[Collected data entries]
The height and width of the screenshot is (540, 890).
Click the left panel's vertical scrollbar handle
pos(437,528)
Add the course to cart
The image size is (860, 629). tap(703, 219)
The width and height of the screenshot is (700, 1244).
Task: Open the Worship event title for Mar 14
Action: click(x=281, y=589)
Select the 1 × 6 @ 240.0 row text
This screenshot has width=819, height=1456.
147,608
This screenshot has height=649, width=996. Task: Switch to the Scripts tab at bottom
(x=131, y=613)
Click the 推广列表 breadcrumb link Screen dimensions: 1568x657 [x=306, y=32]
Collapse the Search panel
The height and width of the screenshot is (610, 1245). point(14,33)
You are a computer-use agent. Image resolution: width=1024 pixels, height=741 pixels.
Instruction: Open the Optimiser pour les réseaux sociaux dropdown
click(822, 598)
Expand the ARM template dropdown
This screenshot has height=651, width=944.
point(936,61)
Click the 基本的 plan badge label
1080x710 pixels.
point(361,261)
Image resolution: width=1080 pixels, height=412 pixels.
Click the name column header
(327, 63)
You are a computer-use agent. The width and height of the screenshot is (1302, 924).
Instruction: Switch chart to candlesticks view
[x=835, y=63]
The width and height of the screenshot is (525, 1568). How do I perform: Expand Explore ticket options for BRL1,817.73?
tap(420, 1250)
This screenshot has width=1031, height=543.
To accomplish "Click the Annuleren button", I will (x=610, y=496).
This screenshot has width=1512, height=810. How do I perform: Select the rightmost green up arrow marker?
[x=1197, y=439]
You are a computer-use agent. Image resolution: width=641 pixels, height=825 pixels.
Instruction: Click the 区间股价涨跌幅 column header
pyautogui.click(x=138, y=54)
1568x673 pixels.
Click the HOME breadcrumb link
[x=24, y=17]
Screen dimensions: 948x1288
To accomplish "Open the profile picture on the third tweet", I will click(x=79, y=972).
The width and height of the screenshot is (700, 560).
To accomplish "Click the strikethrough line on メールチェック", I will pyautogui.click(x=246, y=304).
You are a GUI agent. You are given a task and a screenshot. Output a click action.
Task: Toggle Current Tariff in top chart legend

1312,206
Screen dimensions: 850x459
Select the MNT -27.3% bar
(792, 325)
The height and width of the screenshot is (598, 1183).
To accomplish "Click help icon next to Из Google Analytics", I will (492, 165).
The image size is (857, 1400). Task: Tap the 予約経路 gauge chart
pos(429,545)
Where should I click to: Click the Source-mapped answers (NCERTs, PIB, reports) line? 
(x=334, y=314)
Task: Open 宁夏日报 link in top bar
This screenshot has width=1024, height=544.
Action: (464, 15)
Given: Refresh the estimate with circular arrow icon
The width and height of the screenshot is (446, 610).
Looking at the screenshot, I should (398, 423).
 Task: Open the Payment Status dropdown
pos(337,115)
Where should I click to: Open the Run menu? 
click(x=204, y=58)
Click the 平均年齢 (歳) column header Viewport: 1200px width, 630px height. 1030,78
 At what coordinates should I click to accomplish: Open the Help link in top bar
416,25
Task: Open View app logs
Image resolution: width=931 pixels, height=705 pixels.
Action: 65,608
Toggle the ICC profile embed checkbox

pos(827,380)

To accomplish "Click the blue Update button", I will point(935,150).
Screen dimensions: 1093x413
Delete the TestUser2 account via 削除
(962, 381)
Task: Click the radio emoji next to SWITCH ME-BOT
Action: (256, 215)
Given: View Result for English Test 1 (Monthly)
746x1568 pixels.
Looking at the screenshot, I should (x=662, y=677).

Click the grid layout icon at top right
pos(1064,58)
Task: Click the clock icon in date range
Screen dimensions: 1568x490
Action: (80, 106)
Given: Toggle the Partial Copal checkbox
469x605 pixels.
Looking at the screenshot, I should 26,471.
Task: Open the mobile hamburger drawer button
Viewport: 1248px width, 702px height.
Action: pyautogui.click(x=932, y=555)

◆ Work order
Give only the lines from the one holding "Click the name column header" through the one holding "This screenshot has width=1031, height=543.", each restated exactly as it appears above.

◆ Completed exercise
Click the name column header
(327, 63)
You are a computer-use agent. The width and height of the screenshot is (1302, 924).
Instruction: Switch chart to candlesticks view
[x=835, y=63]
The width and height of the screenshot is (525, 1568). How do I perform: Expand Explore ticket options for BRL1,817.73?
tap(420, 1250)
This screenshot has width=1031, height=543.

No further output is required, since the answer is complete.